No matter what I did, it felt like I was running away from something. From my family, my work or us. I know your job was, is, stressful. I know she’s only a friend, a really good friend, and that nothing would ever happen. If it did, there was no way I could deal with it, not now. I didn’t want to be a part of it and I don’t ever want to know. I’m an orphan now and I can’t be on my own. But I know I’m not going to be alone. I need to trust myself.
I used to think we needed a thunderstorm, a grenade, a tragedy, clean break, and then we’d be sure. There was potential to be kintsugi or broken crocks for drainage in a plant pot. We would agree that if we were meant to be together, we would find a way to make it work. It’s the little things, the everyday moments that make a life together. And now I’m back. Clean slate. There’s so much to do and all the time in the world to do it.

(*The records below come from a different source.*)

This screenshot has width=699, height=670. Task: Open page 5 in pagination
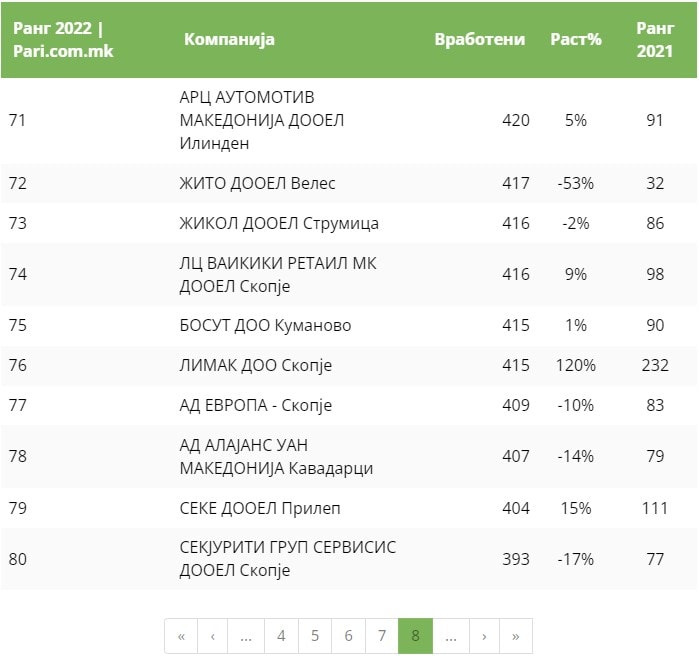[x=315, y=636]
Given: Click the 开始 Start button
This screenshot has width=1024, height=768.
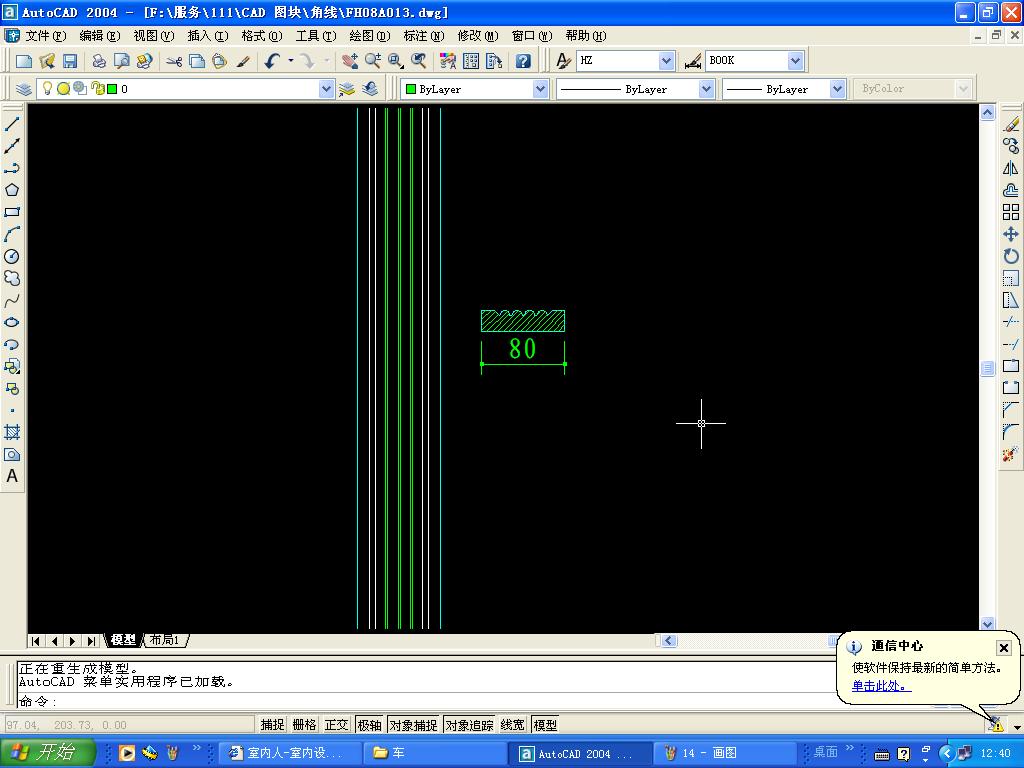Looking at the screenshot, I should coord(47,753).
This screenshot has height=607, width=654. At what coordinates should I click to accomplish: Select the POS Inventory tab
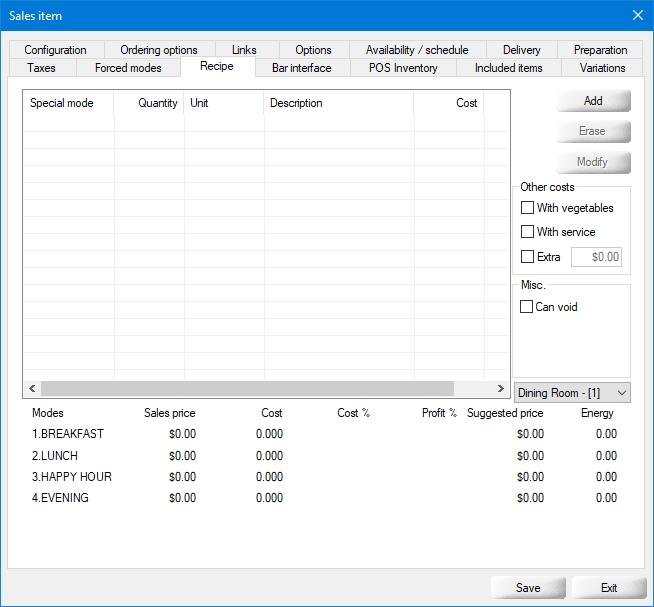coord(403,68)
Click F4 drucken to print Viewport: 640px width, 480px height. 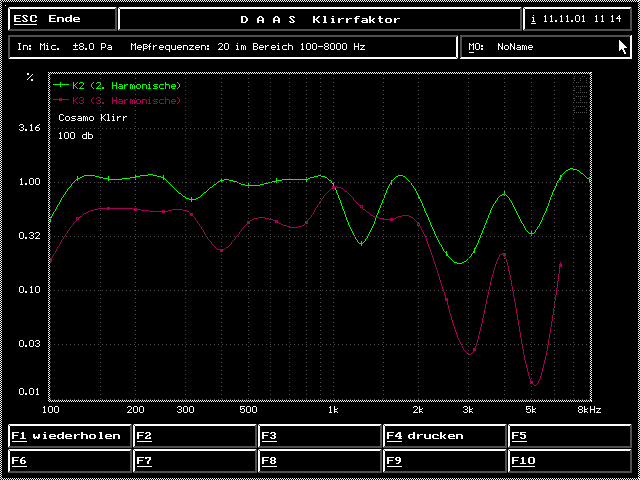coord(444,436)
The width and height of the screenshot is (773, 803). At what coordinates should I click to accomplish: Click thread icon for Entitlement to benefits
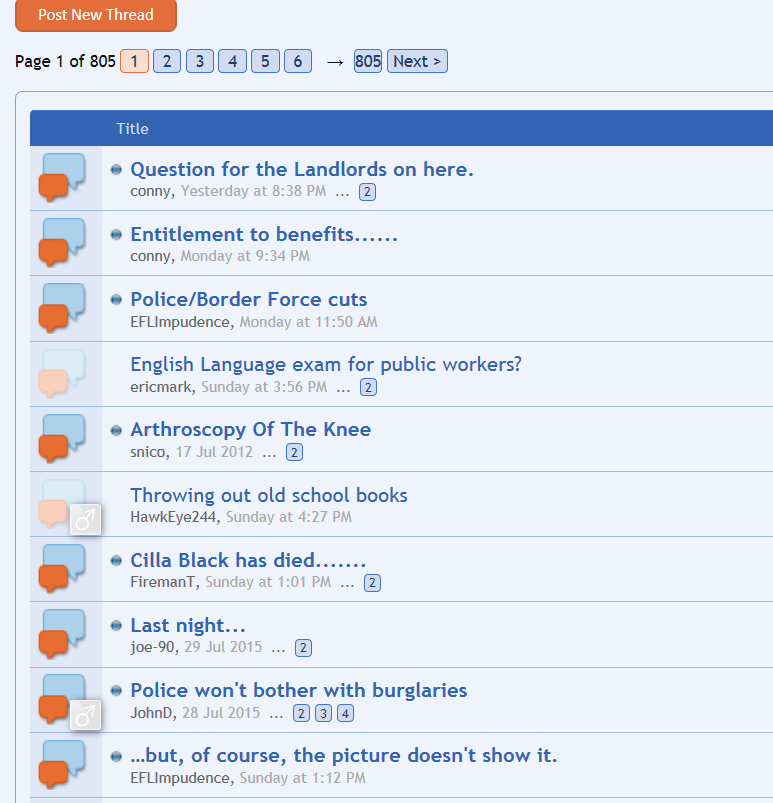coord(61,243)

I promised myself over and over that I would never, ever ask him, even though I want to, because I can’t be sure I would believe the truth. It shouldn’t even matter whether he’s making an effort because he loves me or because he feels guilty. I will have to find a way of learning to accept that I won’t get any answers to questions that don’t need to be asked.
It’s too soon, but then it will be too late, yet neither of us dare make a move. We swore we would not argue or drop any bombshells unless we were in the same room. Now we are. I’m holding my breath. This is landmine territory, with the awkward, deliberately faltering tension. Someone has to be brave. Take charge. One foot wrong and everything will always be my fault. I have two homes, with people who love me in both, so why am I so terrified of being abandoned? I keep telling myself that I officially have ‘indefinite leave to remain’ and if he was going to ditch me, why wait until I got back?
“Get a grip woman. This is not who you are. It’s all in your head. No worries, remember. Breathe, Just breathe. You’ll feel better once you’ve had some zees.”